GOLD & CRUDE OIL TALKING POINTS:
- Gold prices up as ECB-driven EURUSD rise broadly hurts the Dollar
- Crude oil prices jump on hopes for resolution in US-Mexico trade spat
- Disappointing US payrolls data may not necessarily bode well for gold
Gold prices rose despite a cautious rise in bond yields, which might’ve been expected to weigh on the non-interest-bearing metal. Support came from a weaker US Dollar, which spoke to gold’s anti-fiat appeal. The currency weakened as a rise in the bellwether EURUSD exchange rate courtesy of the ECB policy announcement echoed more broadly to its other crosses.
Crude oil prices leapt higher toward the end of the trading day as Mexican officials hinted at progress in trade talks with the US. This follows President Donald Trump’s threat of imposing tariffs on Mexico’s imports unless and until it ends the flow of illegal immigration across the US’ southern border. Markets have worried that trade tensions will erode energy demand.
WILL GOLD PRICES RISE OR FALL IF US JOBS DATA DISAPPOINTS?
May’s US jobs data is now in focus. A rise of 175k in nonfarm payrolls is expected. That than the prior month’s 263k increase, but not catastrophically so. In fact, with the jobless rate expected to hold at a 50-year low of 3.6 percent while wages continue growing at a healthy pace of 3.2 percent on-year, the smaller jobs gain might be seen to reflect a tighter labor market rather than something negative.

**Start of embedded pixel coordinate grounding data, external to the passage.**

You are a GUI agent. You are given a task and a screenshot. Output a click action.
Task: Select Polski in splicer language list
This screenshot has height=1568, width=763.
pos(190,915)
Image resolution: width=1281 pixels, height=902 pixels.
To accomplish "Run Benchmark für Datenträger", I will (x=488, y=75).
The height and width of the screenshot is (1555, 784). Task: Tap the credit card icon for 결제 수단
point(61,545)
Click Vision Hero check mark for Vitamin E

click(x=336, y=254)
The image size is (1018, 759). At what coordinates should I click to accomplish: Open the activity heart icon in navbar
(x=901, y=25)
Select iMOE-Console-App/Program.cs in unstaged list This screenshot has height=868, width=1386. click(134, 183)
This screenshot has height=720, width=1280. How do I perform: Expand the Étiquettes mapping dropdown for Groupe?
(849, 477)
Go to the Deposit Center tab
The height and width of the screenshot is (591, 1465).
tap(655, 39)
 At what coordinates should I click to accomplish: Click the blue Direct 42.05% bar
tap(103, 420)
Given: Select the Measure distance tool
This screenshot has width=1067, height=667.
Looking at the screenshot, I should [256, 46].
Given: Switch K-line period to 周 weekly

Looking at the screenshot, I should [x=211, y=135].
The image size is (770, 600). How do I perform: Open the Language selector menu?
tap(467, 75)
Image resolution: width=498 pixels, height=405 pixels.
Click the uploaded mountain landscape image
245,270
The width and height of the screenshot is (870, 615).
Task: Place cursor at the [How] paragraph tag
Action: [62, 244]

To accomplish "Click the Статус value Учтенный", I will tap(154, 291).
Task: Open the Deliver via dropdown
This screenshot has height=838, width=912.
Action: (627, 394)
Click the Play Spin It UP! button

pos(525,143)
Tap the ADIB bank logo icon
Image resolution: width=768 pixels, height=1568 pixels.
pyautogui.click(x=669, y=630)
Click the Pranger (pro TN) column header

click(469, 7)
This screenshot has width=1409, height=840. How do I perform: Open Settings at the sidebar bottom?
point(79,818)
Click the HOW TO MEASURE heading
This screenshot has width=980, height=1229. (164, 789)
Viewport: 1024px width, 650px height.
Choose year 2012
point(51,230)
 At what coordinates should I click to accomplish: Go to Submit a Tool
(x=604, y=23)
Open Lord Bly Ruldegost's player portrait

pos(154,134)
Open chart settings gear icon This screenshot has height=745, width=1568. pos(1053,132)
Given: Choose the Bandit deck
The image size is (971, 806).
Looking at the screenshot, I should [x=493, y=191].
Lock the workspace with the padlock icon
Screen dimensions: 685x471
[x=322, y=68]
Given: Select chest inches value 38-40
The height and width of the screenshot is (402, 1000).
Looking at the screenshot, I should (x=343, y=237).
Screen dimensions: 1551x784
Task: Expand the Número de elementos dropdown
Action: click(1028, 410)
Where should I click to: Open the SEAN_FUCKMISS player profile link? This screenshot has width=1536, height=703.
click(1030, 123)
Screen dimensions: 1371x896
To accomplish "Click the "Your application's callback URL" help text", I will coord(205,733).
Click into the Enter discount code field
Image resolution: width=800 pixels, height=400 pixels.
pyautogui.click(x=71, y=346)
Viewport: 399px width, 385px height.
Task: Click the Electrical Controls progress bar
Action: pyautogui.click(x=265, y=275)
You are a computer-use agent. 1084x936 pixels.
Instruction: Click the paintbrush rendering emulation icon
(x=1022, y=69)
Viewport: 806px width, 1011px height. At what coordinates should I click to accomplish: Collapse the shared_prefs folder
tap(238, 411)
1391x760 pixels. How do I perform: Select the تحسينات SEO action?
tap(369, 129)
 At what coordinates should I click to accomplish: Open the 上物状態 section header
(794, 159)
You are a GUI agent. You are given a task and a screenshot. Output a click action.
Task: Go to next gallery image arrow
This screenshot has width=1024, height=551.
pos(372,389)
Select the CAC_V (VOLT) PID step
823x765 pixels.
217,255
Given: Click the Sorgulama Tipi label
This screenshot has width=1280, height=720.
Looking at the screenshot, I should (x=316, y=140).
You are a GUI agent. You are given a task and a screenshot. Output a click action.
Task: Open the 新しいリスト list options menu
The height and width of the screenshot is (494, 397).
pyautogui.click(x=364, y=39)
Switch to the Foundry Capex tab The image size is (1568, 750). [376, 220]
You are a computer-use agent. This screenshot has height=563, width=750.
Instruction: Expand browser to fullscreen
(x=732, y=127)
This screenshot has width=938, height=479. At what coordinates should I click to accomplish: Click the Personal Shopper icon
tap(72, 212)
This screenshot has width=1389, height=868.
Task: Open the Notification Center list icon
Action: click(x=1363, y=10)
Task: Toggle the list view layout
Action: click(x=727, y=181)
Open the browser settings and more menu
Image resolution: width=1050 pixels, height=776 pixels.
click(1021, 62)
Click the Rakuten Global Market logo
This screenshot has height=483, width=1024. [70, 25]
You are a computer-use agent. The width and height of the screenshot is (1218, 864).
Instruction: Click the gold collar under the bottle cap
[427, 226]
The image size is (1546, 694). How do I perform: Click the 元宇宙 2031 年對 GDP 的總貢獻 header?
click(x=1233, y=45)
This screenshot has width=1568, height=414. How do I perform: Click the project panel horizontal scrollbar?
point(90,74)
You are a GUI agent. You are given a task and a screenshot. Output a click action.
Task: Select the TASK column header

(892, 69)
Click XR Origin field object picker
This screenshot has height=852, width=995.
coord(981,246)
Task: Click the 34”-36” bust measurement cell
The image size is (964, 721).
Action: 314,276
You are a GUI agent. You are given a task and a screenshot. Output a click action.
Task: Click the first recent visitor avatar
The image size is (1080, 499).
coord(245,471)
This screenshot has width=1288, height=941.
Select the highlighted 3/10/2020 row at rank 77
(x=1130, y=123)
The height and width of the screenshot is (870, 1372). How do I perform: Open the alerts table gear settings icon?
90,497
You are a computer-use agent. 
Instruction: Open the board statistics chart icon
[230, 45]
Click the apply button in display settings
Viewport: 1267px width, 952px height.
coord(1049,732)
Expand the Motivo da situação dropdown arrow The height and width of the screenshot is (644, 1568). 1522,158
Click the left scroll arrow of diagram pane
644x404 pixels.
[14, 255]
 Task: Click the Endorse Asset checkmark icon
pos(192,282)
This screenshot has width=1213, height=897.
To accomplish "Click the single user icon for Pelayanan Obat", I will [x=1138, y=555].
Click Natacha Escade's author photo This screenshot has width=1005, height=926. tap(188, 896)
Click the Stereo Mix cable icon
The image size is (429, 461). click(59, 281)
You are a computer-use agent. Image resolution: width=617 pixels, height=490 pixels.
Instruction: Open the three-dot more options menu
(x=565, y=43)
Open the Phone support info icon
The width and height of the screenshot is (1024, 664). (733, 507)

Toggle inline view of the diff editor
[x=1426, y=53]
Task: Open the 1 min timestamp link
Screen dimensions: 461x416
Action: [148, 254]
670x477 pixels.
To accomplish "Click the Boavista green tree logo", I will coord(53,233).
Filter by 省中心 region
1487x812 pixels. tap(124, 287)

Having said that, US data flow has tended to undershoot baseline forecasts over the past four months, warning that analysts’ models are overstating the economy’s vigor and opening the door for a downside surprise. At face value, such an outcome might boost Fed rate cut bets and send gold higher as yields and the Greenback fall in tandem. Sentiment may even firm as stimulus prospects grow, lifting crude oil.
Markets are already priced for dramatic easing however, with Fed Funds futures implying that one 25bps cut is a foregone conclusion while the probability of 50bps in stimulus stands at a hefty 82.6 percent. Even a 75bps reduction now commands better-than-even odds at 51percent. That might leave relatively little room for a further dovish shift.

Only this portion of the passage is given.